Computer Security Basics, 2nd Edition (2011)
About This Book
This book is about computer security—what it is, where it came from, where it’s going, and why we should care about it. It introduces the many different areas of security in clear and simple terms: access controls, worms and viruses, cryptography, firewalls, network and web security, biometric devices, and more. If you’re at all interested in computer security or if computer security is a part of your job (whether you want it to be or not!), you should find this book useful. I’ve tried to give you the big picture and quite a few helpful details.
This book is not a technical reference. I’ve tried to pull together the basics about many different areas of computer security and put that information together comprehensively. If you need particularly technical information about a specific area of computer security (for example, making your specific system or operating system more secure, securing your web site, or configuring a router or firewall), you should refer to other, more specialized books.
Summary of Contents
This book is divided into 10 chapters and 3 appendixes.
Part I, Security for Today
This section presents a brief overview of what computer security is, where it came from, and where it’s going.
Chapter 1, Introduction
This chapter introduces computer security: what it is and why it’s important. It summarizes the threats to computers and the information stored on them, and it introduces the different types of computer security.
Chapter 2, Some Security History
This chapter briefly describes the history of computer security: where it came from, and what government mandates, laws, and standards address it.
Part II, Computer Security
This section discusses computer security methods of protecting information stored in a computer system, primarily by controlling access to that information.
Chapter 3, Computer System Security and Access Controls
This chapter introduces computer system security and describes how that security controls access to systems and data.
Chapter 4, Viruses and Other Wildlife
This chapter explores viruses, worms, Trojans, and other types of malicious code.
Chapter 5, Establishing and Maintaining a Security Policy
This chapter describes the administrative procedures that improve security within an organization.
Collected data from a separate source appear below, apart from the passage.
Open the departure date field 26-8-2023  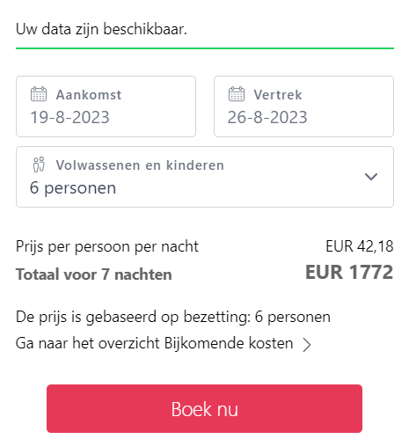[x=303, y=106]
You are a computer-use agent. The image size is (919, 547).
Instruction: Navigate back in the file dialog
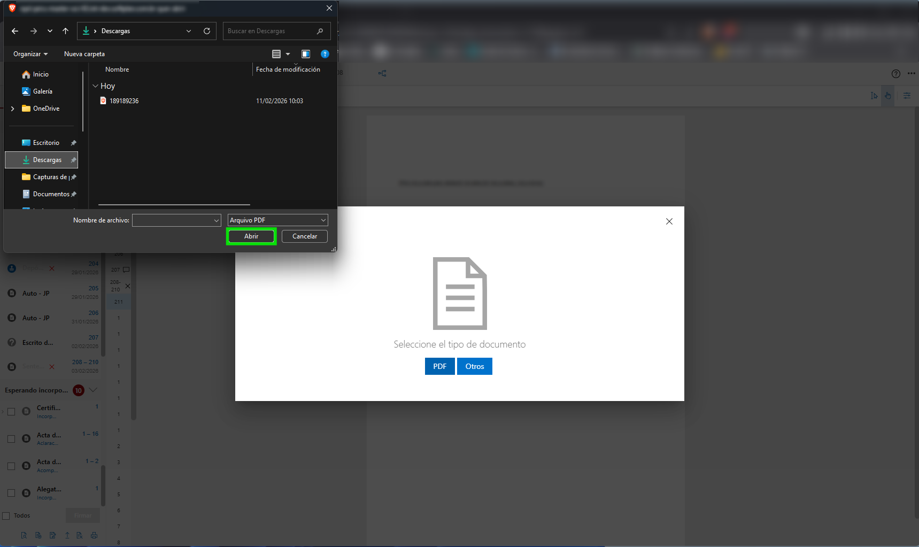click(x=15, y=31)
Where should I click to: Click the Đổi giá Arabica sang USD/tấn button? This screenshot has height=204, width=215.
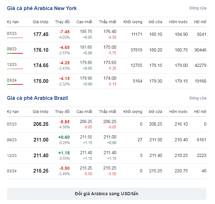pyautogui.click(x=106, y=194)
It also introduces business continuity and disaster recovery as part of security.
Chapter 6, Web Attacks and Internet Vulnerabilities
This chapter introduces the perils that can attack your system or network while it is connected to the Internet.
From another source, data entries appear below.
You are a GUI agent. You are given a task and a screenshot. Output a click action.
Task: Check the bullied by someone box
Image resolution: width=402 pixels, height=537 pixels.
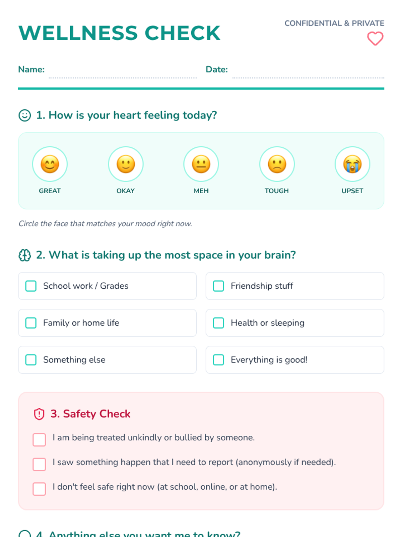coord(39,440)
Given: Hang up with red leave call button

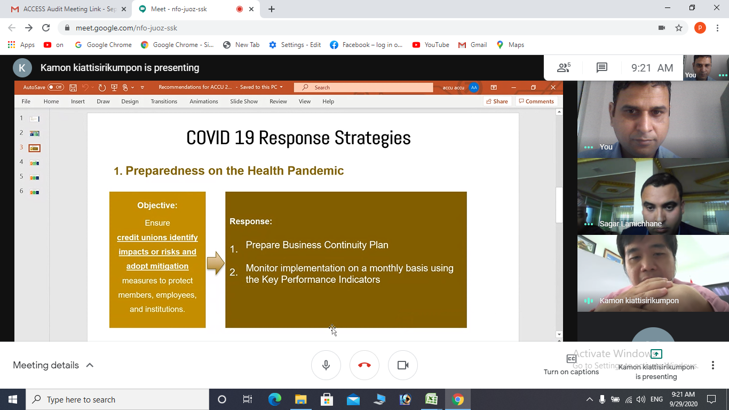Looking at the screenshot, I should pos(365,365).
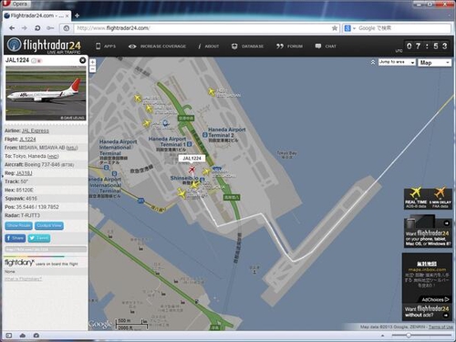Go back with browser back arrow

click(x=12, y=28)
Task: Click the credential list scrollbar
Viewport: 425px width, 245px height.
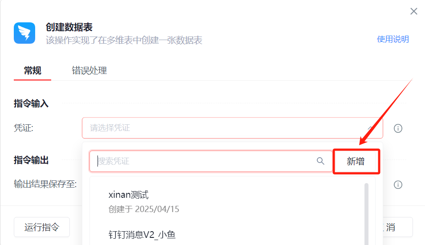Action: pyautogui.click(x=366, y=209)
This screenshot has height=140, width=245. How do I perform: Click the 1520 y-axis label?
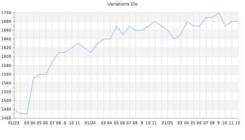tap(6, 92)
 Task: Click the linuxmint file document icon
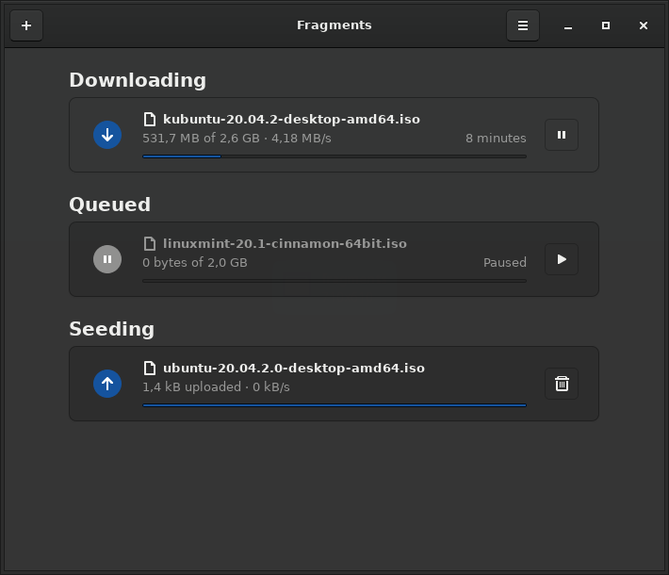point(150,243)
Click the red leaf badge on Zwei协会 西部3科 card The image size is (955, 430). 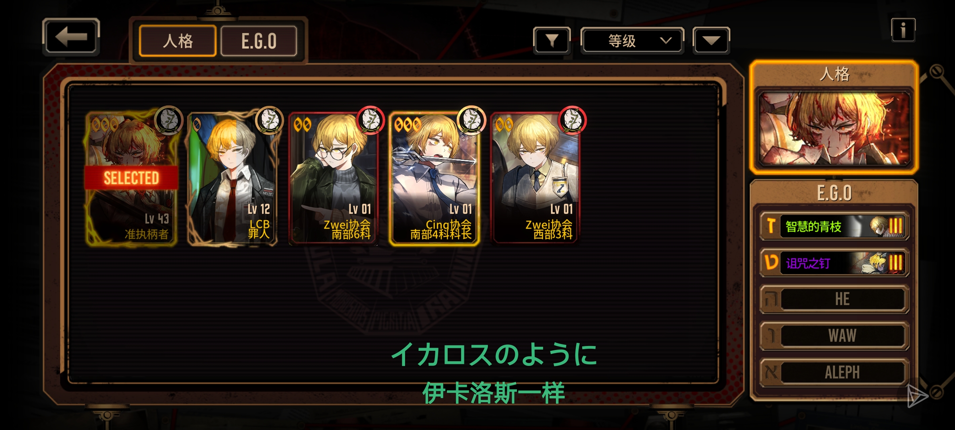coord(573,120)
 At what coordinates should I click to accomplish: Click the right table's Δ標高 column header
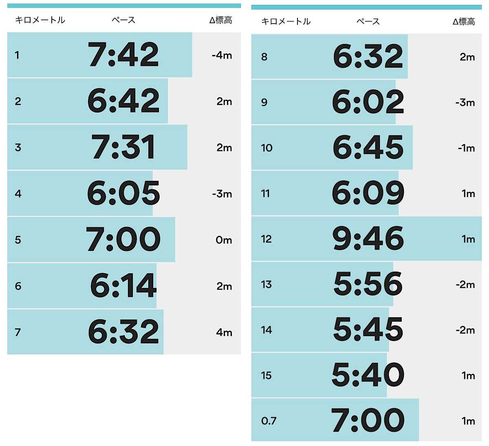tap(464, 22)
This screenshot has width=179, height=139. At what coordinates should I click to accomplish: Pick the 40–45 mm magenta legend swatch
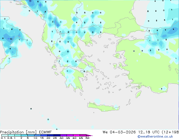tap(76, 135)
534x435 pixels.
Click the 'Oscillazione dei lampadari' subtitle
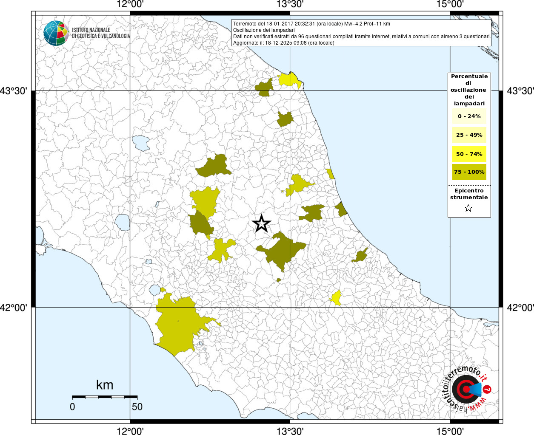pos(264,30)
Part III, Communications Security
This section discusses communications security methods of protecting information while it’s being transmitted over communications lines and network backbones.
Chapter 7, Encryption
This chapter explains what encryption is and how it protects data.
Chapter 8, Communications and Network Security
This chapter introduces network concepts and discusses some basic communications security issues.
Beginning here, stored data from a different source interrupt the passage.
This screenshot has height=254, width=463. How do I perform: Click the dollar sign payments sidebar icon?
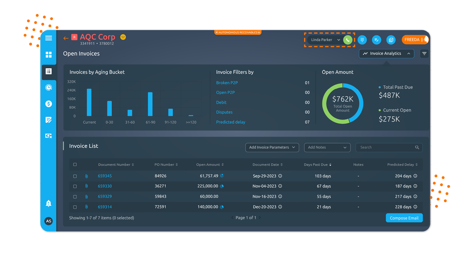click(48, 104)
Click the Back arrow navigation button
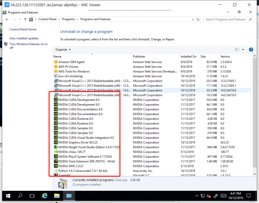This screenshot has width=259, height=203. [7, 20]
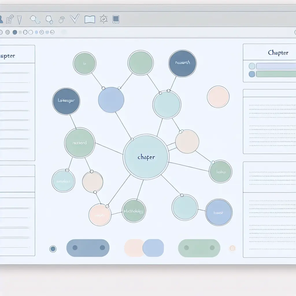Switch to the Chapter outline in the left sidebar
The height and width of the screenshot is (296, 296).
(x=8, y=56)
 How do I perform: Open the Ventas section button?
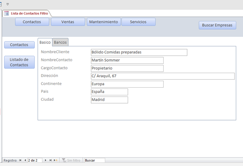[x=68, y=22]
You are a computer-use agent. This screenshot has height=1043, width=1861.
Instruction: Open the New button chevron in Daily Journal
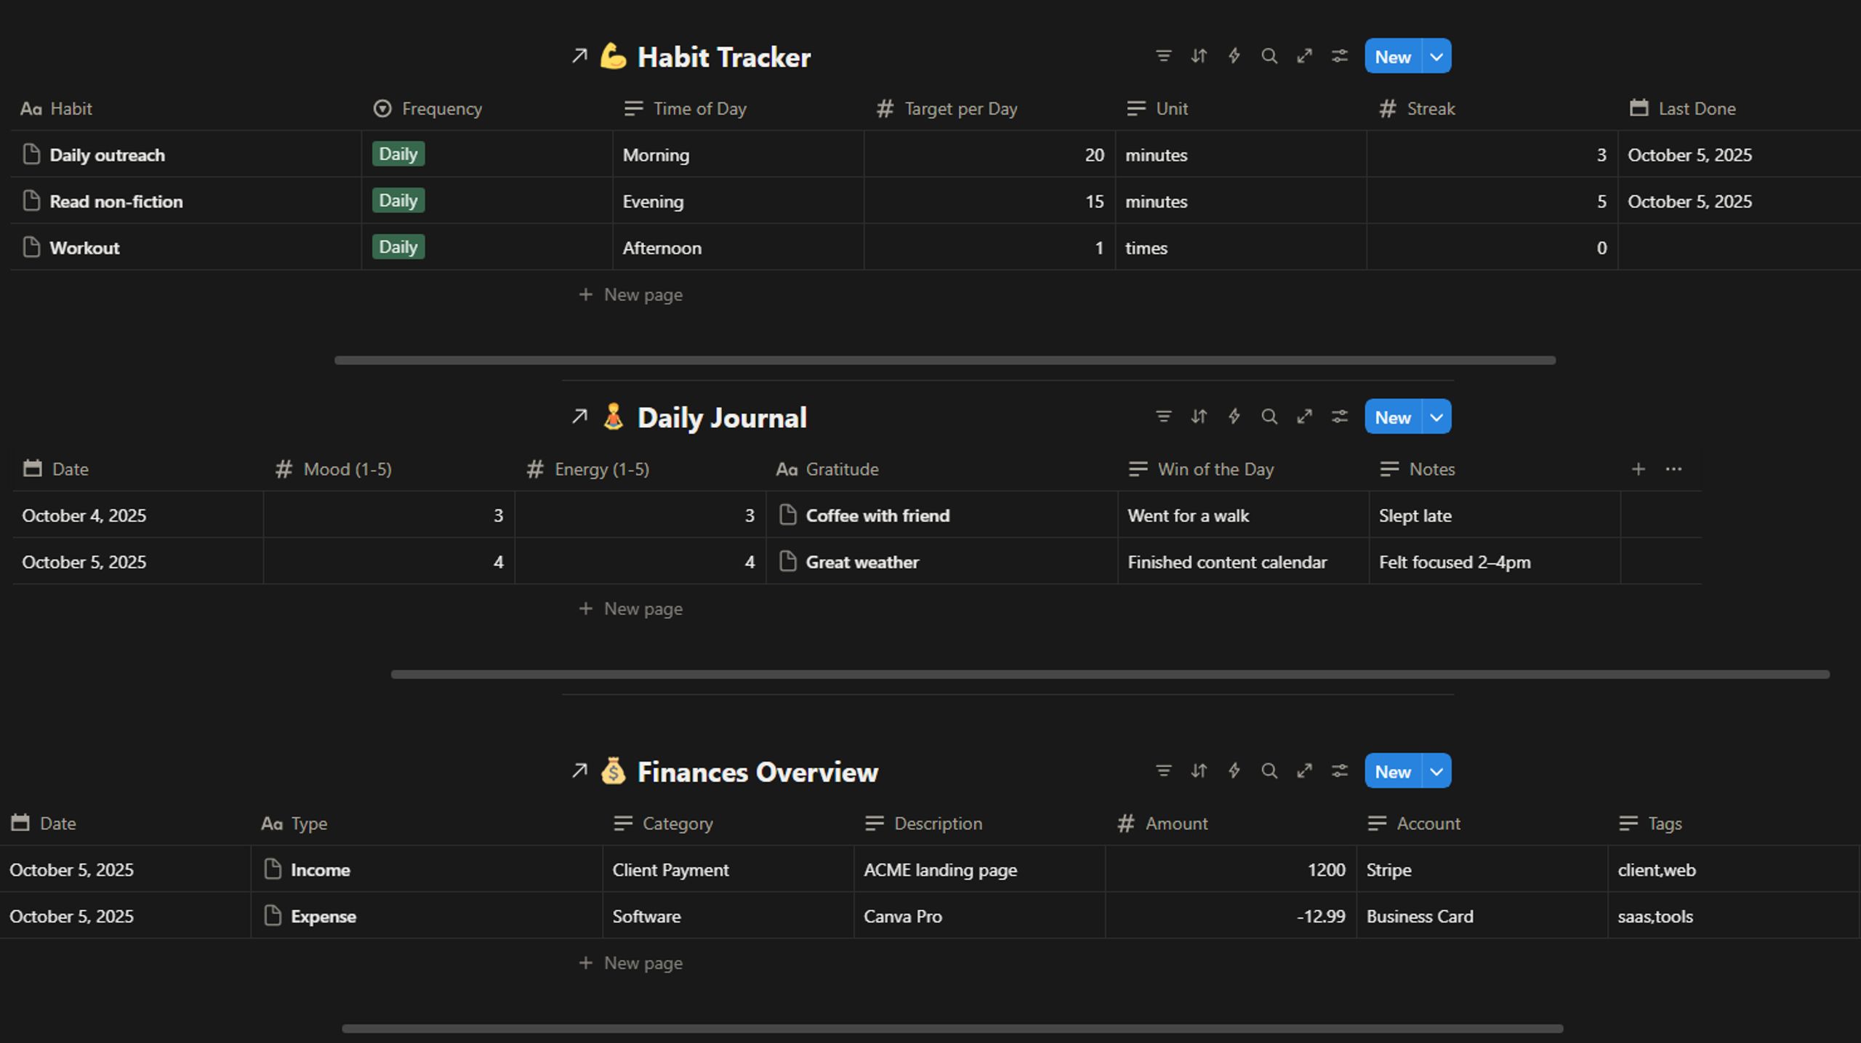1436,416
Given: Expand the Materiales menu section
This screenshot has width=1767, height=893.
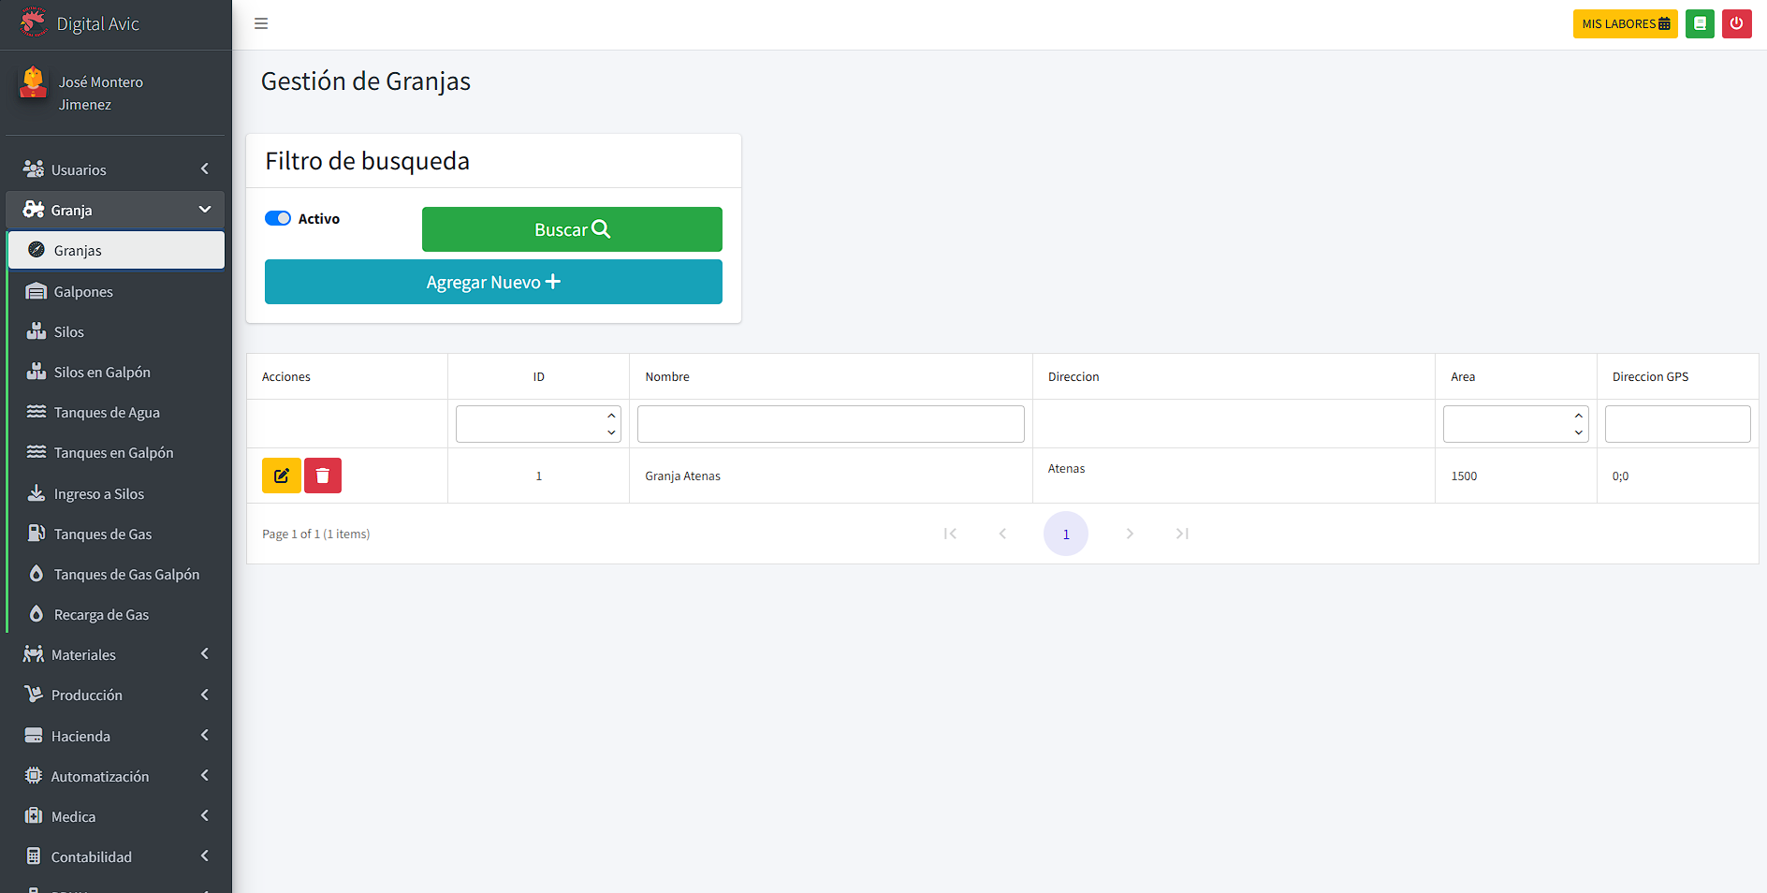Looking at the screenshot, I should coord(115,654).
Part IV, Other Types of Security
This section describes several additional types of security.
Chapter 9, Physical Security and Biometrics
This chapter introduces physical security and describes different types of biometric devices.
Chapter 10, Wireless Network Security
This chapter describes the workings of wireless networks and the security ramifications of this access medium.
Part V, Appendixes
This section provides a number of quick references to computer security requirements and programs.
Appendix A, OSI Model
This appendix describes the seven layers of OSI and how each relates to security.
Appendix B, TEMPEST
This appendix describes what TEMPEST is and why it’s important.
Appendix C, The Orange Book, FIPS PUBS, and the Common Criteria
This appendix provides a summary of legacy Orange Book requirements, the Federal Information Processing Publications (FIPS PUBS), and the Common Criteria, which is the international successor to the Orange Book.
Using Code Examples
This book is here to help you get your job done. In general, you may use the code in this book in your programs and documentation. You do not need to contact O’Reilly for permission unless you’re reproducing a significant portion of the code. For example, writing a program that uses several chunks of code from this book does not require permission. Selling or distributing a CD-ROM of examples from O’Reilly books does require permission. Answering a question by citing this book and quoting example code does not require permission. Incorporating a significant amount of example code from this book into your product’s documentation does require permission.